Monday 4 July 2011

The Little Vampire Review

The Little Vampire (2000) Review

Hello! My children of the night and welcome to the first installment of what I hope is the first of many vampire movie reviews to come. My mission is to review any and all vampire movies that I possess, until eternity passes me by.

I want to talk to you today about obsessions, what effect do they have on a person and I suppose a more pertinent question would be where and how do they begin. For me, my obsession with vampire movies began all at the tender age of nine when young impressionable me was taken to the local Odeon cinema to see the cinematic adaption of Angela Sommer Bodenburg's Little Vampire series.

The series was initially published under the German title Der Kleine Vampir, beginning circulation in the early 1980's and eventually spawned a television series in the year 1985 that starred Micheal Gough and Gert Frobe.

A second televison series appeared in 1993, but the 2000 movie was the first to the adapt the material for the big silvery screen.

The movie was produced by Richard Curtis and starred the cream of the British crop, Richard E. Grant, John Wood, Jim Carter and Alice Kridge.

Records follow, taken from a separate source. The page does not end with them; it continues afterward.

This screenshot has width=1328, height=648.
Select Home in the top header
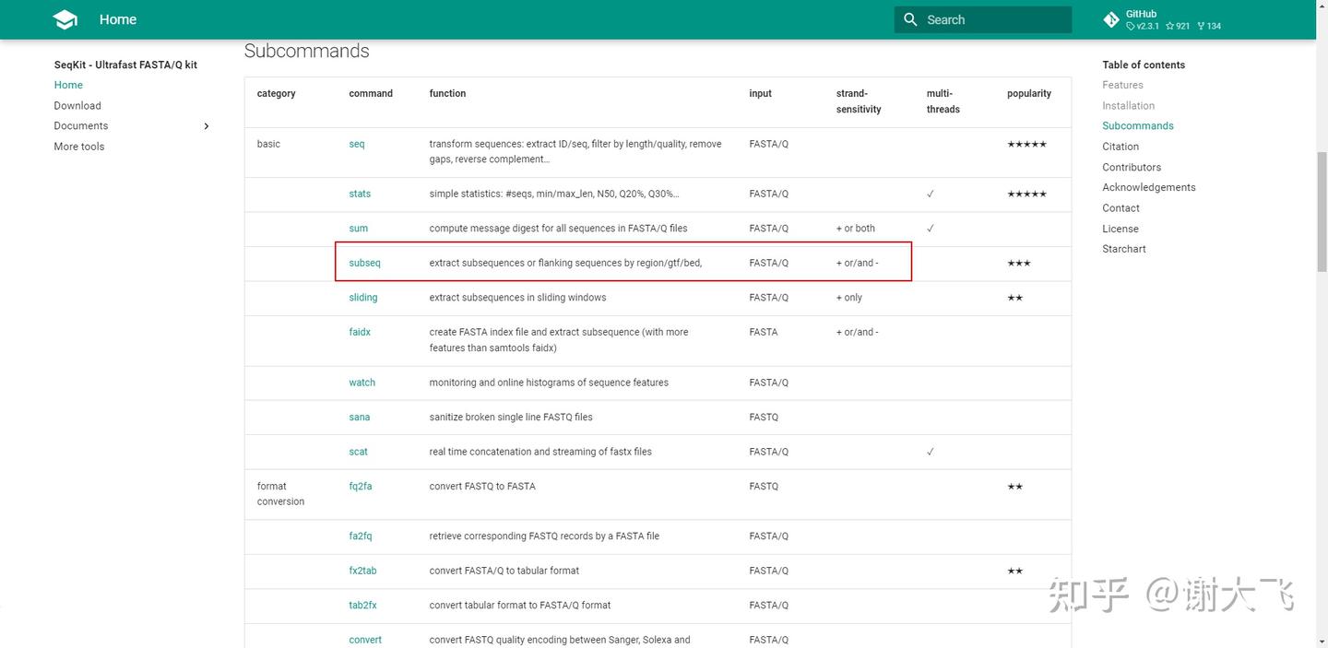[118, 18]
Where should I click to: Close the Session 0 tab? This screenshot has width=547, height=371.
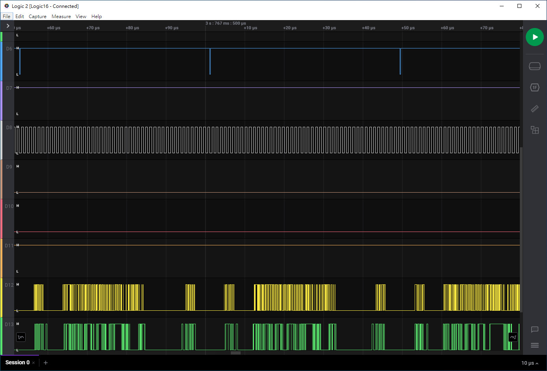tap(34, 363)
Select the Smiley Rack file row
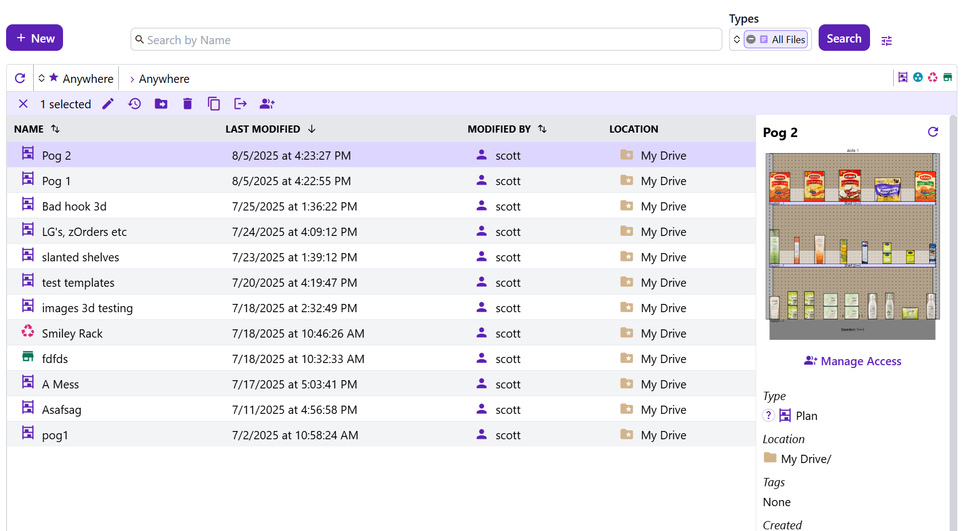The width and height of the screenshot is (964, 531). (x=72, y=334)
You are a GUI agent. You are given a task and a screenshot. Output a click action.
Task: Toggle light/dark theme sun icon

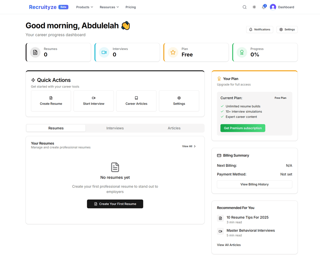[x=254, y=7]
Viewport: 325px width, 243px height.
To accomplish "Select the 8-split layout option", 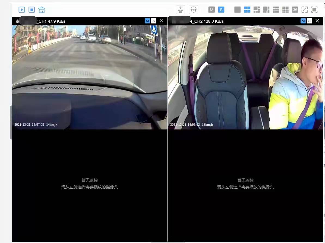I will [266, 10].
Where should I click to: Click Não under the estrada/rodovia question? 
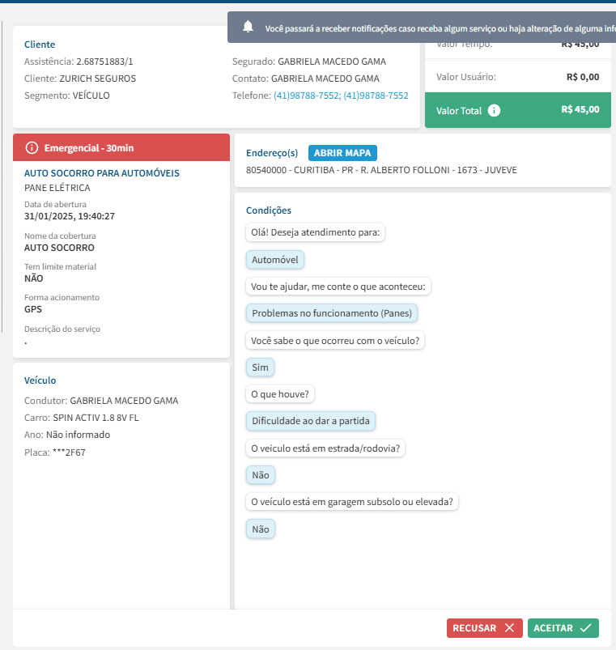coord(260,475)
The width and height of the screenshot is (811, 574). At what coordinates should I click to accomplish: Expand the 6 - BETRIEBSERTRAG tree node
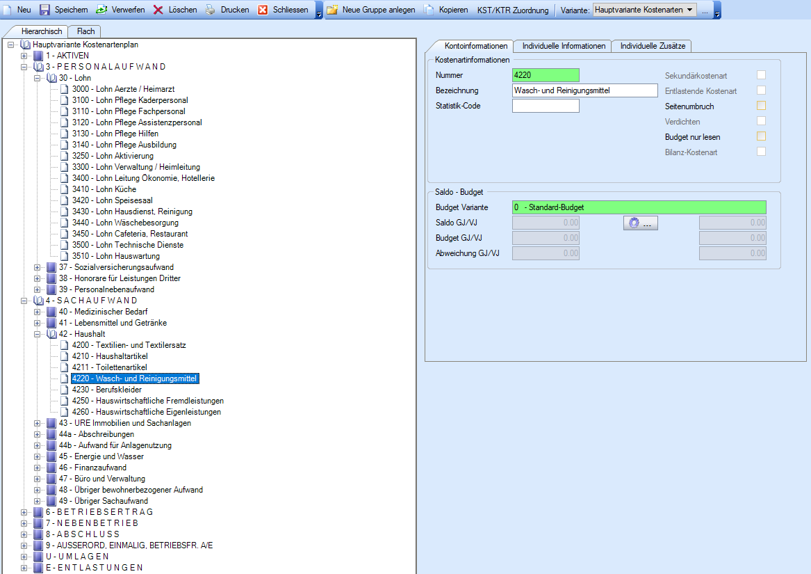click(24, 512)
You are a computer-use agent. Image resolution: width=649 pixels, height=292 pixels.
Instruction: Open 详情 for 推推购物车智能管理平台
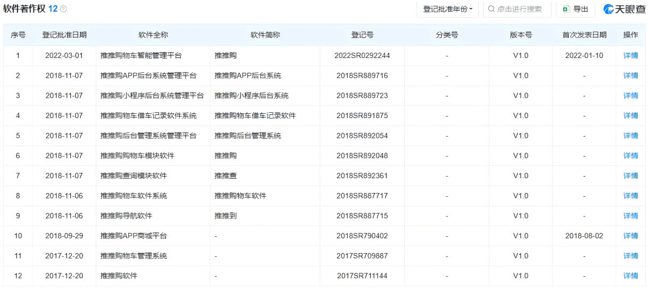[630, 55]
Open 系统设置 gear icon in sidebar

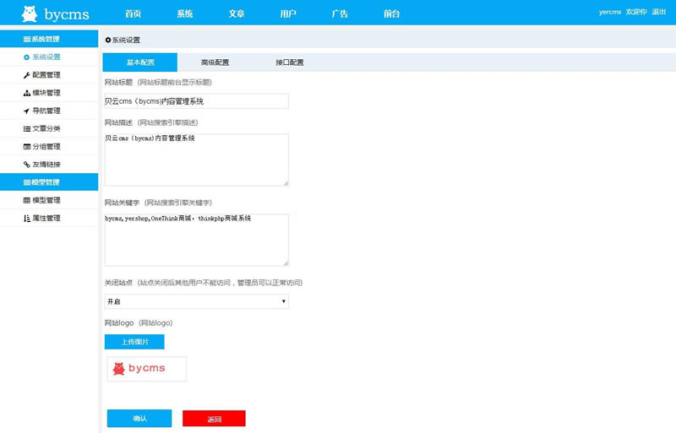(x=27, y=57)
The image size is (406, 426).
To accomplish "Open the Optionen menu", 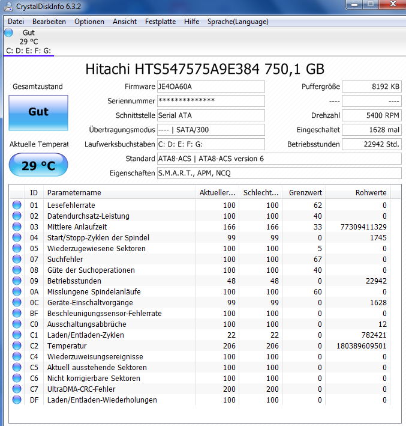I will tap(89, 22).
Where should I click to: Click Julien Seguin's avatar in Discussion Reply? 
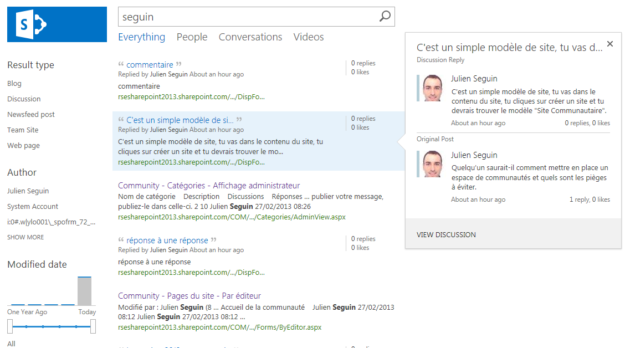[432, 88]
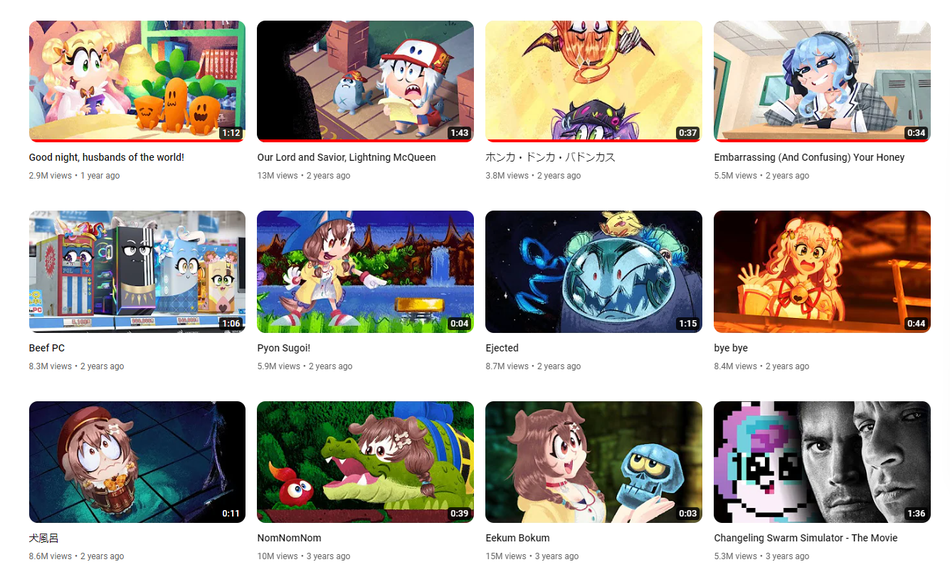
Task: Open the 'Good night, husbands of the world!' thumbnail
Action: 137,81
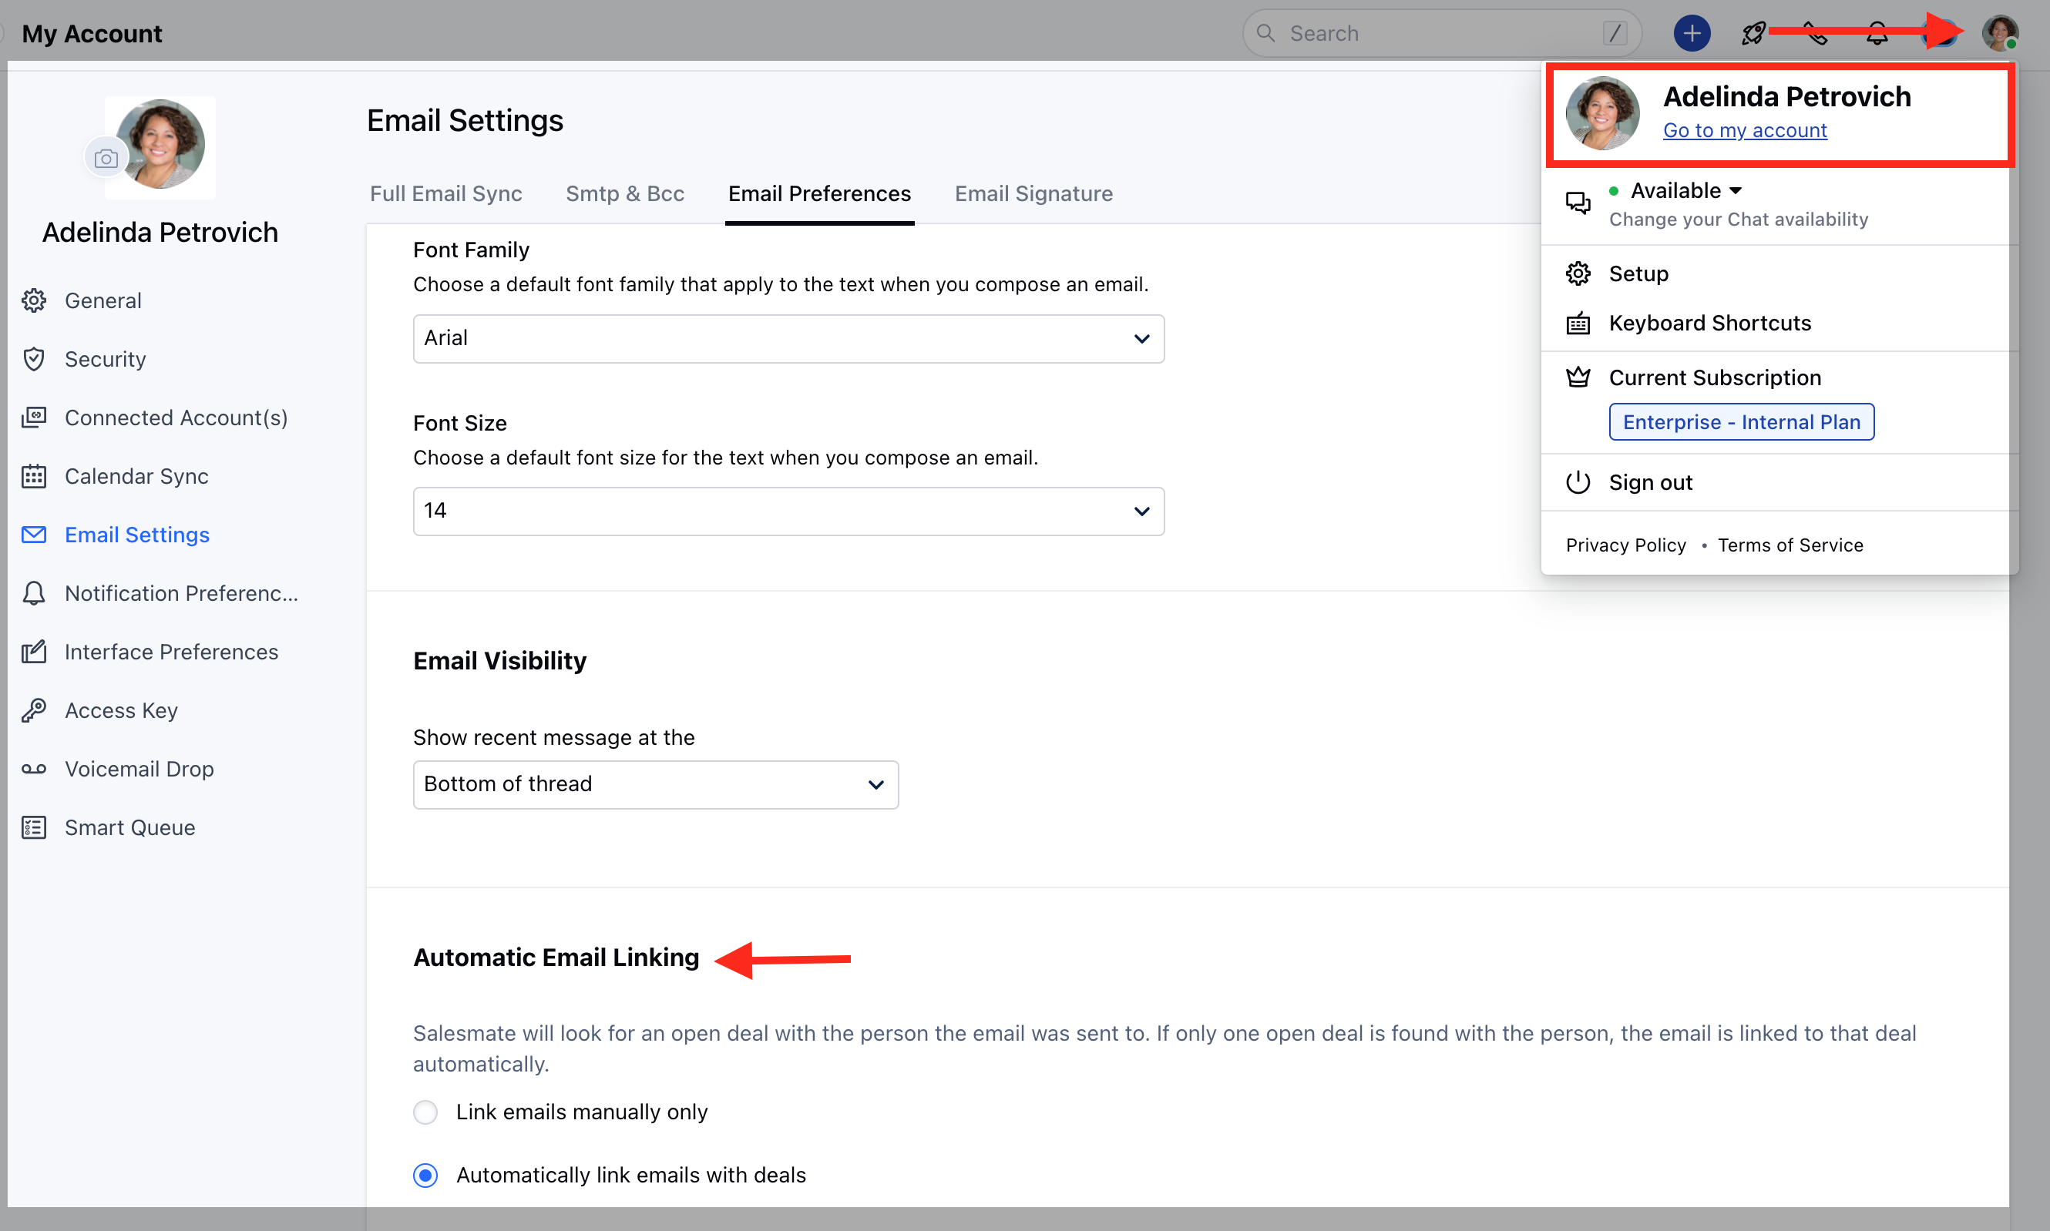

The Movie begins with little Tony Thompson a recent American immigrant to Scotland, here the plot embarks on a typical fish out of water story. Tony finds it hard fitting in partially due to the fact that he is completely obsessed with vampires. He ultimatley comes to befriend a vampire when one flies in his window one night. The young vampire also has a family and they establish themselves as the main character focus of the film alongside Tony.
From here the greatest and widest deviations from the novel series becomes evident, in the original stories the vampires enjoyed being vampires and were all delightfully quirky characters each possesing individual personalities. But in the film they long to become human and despise being vampires and all search for a mystical stone to guarantee their humanity. Now whilst it is true that each story in the books was rather episodic and the story was relatively self contained and I suppose the film did require some sembleance of a plot, but I hate these changes they make the characters completely quirk-less they're bland and rather one dimensional, the only characters who seem genuinly likeable is Anna, portrayed by Anna Popplewell, who is in love with Tony and possess a cheerful yet morbid disposition.
And of course the vampire hunter Rookery, now usually vampire movies cheer on the vampire hunter and hope he defeats the villianous vampire, but here their is a complete role reversal the vampire hunter is the villian and the vampires are the heroes. Jim Carter plays the delicously foul Rookery, a man with poor personal hygeine and an equally poor sense of morality (if any at all), whilst the vampires just look like rejects from an Anne Rice novel.

Overall the film is enjoyable as a functional children's film, it is charming and whilst the performances are rather poor they come across as easy for any child to sink their teeth into, straightforward and simple. I also enjoy how the film utillizes traditional vampire imagery such as stakes, garlic and crosses and if you were me then these were the first vampires you ever saw and rightly so, just goes to show that sometimes traditional is the right way to go.
The film holds a special place in my heart as it was the first vampire movie I ever saw, so I suppose the film is a guilty pleasure, it's not particularly memorable and not in the least bit faithful to the novels but fun all the same. With a little hope it will continue to inspire obsession within all future vamp crazed fanatics.